The National Corn Growers Association strongly endorses a new initiative announced today by the USDA to help provide for healthier watersheds in the Mississippi River Basin. Corn farmers have long been committed to conservation practices to decrease soil erosion and nutrient runoff from their fields.
“This is terrific news for growers,” says David Ward, chairman of NCGA’s production and stewardship action team. “Farmers have long been carrying out many of the recommendations listed by the USDA as best practices, and their support will help us promote these efforts and expand their adoption throughout the basin. We’ve always believed that an approach that values and promotes voluntary efforts works much better than regulatory mandates, which usually come at a much higher cost.”
The USDA’s Mississippi River Basin Healthy Watersheds Initiative provides a $320 million investment over four years to support programs in 12 states – Arkansas, Kentucky, Illinois, Indiana, Iowa, Louisiana, Minnesota, Mississippi, Missouri, Ohio, Tennessee and Wisconsin – to help farmers voluntarily implement conservation practices which avoid, control and trap nutrient runoff, improve wildlife habitat and maintain agricultural productivity.
The goal is to target resources in those watersheds that could have the largest impact on improving water quality in the basin and ultimately the Gulf of Mexico. The program will be implemented by the Natural Resources Conservation Service using funding from the Cooperative Conservation Partnership Initiative and other farm bill conservation title programs.

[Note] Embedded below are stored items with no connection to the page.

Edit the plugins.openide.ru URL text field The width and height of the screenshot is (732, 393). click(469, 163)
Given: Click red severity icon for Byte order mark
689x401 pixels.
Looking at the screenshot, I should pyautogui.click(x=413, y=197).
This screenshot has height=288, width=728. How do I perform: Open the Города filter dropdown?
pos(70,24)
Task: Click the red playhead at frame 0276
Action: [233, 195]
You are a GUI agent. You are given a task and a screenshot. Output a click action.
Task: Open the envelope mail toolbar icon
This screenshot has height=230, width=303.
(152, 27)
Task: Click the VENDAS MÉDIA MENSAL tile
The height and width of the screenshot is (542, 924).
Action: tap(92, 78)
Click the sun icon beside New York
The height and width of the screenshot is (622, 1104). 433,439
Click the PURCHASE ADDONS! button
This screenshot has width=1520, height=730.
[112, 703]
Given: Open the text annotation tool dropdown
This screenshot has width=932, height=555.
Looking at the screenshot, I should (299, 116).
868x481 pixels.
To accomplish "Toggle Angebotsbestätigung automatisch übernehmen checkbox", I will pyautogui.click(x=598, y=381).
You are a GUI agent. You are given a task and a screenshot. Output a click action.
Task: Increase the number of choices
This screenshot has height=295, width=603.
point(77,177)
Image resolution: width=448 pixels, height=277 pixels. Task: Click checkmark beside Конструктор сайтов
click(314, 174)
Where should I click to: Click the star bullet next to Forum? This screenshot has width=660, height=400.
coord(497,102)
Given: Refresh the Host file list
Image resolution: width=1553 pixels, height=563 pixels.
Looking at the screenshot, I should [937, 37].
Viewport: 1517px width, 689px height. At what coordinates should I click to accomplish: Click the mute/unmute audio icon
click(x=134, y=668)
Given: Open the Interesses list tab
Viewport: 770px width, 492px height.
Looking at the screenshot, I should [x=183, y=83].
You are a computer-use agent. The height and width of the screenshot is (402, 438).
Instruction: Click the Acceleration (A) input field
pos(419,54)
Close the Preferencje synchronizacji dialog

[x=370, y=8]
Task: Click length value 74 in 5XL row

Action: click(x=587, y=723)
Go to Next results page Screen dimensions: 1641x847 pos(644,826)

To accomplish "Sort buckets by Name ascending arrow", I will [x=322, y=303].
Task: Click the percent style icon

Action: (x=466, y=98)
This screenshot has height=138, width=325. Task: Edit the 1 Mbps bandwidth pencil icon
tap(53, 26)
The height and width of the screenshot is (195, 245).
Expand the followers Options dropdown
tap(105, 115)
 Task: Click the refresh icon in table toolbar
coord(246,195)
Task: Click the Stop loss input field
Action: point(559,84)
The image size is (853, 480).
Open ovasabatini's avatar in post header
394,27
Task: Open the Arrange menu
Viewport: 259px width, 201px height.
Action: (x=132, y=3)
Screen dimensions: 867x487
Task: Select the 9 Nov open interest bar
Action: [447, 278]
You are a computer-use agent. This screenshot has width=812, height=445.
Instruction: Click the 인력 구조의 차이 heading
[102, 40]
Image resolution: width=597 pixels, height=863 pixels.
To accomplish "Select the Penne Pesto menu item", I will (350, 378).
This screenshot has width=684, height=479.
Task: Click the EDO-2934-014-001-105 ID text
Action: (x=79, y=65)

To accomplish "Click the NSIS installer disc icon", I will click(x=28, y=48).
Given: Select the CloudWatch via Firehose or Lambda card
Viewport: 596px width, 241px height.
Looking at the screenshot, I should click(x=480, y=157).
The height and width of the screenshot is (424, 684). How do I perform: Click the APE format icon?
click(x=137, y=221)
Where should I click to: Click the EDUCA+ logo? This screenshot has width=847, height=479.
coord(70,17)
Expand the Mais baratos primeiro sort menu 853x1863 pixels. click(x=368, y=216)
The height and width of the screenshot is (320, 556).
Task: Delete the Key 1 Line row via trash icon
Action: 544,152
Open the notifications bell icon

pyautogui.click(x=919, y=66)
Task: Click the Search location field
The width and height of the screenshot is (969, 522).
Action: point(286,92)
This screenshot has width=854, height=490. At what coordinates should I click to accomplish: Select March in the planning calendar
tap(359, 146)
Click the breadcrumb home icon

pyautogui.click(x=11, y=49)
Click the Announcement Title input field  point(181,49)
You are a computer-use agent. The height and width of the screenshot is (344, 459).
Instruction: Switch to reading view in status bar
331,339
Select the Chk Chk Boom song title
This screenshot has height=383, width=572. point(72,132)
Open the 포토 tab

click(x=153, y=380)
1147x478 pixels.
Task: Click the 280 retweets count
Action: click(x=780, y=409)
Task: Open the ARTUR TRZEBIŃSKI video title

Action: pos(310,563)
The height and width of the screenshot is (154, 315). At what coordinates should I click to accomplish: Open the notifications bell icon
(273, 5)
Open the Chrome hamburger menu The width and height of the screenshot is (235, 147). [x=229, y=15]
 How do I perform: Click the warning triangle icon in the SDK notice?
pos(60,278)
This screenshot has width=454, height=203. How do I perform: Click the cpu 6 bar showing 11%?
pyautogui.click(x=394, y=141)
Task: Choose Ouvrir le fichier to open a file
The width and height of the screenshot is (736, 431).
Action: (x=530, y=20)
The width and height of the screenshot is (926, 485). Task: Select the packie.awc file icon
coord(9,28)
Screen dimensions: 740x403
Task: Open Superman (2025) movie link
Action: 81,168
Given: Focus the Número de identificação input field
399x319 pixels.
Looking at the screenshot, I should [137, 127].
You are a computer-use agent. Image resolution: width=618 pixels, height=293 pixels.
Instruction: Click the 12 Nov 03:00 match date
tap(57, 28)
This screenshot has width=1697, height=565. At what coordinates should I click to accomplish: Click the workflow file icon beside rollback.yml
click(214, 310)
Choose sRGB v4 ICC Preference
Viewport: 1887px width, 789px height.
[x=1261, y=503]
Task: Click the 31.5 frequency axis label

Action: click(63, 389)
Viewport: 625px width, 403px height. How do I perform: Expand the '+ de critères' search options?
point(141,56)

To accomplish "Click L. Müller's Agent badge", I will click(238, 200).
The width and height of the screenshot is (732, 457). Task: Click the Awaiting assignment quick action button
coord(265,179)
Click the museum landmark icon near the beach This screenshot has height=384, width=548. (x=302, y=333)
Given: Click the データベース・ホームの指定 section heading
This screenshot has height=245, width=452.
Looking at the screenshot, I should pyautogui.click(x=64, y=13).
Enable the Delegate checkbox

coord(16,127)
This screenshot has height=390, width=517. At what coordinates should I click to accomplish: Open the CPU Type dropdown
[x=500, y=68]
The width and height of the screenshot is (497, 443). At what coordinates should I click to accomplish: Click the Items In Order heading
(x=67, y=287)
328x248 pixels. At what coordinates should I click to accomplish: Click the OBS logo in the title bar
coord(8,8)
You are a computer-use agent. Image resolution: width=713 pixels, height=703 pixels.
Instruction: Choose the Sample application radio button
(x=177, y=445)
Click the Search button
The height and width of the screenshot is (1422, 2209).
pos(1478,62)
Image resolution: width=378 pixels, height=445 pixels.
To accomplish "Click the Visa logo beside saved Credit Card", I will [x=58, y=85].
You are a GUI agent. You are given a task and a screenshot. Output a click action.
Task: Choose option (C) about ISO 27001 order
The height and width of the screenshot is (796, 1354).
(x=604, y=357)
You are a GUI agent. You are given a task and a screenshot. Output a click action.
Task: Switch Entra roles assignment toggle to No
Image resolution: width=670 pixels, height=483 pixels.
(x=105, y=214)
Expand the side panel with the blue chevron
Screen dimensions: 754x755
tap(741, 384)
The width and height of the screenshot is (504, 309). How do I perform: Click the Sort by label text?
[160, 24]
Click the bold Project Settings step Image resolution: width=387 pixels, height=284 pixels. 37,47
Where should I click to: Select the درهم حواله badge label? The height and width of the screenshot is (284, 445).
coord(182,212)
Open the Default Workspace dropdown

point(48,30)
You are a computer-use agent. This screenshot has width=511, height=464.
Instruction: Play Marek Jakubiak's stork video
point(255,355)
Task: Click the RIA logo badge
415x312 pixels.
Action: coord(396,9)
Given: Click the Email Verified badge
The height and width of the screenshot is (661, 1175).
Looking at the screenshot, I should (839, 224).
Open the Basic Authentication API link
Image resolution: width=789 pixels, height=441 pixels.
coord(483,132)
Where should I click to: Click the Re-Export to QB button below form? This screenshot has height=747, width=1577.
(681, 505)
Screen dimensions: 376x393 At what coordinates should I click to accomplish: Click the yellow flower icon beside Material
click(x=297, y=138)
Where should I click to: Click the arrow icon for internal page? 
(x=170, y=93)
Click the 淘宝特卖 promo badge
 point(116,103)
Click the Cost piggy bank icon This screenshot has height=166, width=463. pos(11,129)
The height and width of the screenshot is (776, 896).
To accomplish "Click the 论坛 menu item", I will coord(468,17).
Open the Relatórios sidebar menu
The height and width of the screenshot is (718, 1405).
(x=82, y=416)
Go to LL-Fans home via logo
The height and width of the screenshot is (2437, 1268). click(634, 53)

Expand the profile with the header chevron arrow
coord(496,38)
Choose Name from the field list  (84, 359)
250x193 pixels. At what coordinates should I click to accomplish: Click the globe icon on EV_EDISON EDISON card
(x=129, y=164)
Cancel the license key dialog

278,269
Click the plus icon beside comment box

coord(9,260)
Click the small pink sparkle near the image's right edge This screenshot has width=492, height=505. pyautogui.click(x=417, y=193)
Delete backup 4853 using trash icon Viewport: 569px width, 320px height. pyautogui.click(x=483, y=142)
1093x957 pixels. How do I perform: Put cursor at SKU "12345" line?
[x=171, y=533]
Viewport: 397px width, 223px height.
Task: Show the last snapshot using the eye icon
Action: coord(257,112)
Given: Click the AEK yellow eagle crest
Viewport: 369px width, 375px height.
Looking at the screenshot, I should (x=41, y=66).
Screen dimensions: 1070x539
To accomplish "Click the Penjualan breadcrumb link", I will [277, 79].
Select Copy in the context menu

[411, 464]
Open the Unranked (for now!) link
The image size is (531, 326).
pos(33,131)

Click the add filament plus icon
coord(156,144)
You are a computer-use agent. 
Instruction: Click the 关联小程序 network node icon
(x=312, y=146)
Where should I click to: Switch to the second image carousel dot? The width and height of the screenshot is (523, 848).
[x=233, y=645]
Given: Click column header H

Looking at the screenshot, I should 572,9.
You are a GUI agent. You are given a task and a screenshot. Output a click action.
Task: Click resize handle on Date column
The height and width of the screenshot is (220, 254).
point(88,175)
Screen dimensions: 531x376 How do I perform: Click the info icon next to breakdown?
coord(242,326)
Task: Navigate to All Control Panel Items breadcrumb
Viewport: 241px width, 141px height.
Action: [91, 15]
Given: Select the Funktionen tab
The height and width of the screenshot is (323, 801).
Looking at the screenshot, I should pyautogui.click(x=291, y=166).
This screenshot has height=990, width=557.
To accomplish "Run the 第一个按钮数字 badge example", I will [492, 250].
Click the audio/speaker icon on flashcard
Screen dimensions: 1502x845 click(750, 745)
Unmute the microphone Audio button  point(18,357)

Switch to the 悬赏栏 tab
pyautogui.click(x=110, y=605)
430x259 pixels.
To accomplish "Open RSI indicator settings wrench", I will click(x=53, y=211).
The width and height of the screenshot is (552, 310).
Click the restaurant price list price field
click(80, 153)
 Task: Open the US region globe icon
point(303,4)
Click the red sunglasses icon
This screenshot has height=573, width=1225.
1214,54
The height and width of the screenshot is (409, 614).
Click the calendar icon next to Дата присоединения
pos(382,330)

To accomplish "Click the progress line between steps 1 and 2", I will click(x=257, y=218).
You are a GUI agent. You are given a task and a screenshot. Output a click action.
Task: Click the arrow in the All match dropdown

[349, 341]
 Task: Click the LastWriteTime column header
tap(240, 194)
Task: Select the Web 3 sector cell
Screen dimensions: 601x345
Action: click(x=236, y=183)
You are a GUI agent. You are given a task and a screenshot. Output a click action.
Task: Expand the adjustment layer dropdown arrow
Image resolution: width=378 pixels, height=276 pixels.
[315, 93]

Nitrogen and phosphorus runoff from farms in the Mississippi River basin have been cited as one factor in the seasonal hypoxic (low-oxygen) zone in the Gulf of Mexico, off the Louisiana coast, which impacts marine life there. Of course, hypoxia remains a complex environmental issue resulting from natural and man-made events, and many contributors of nutrients to the Gulf of Mexico have yet to be identified.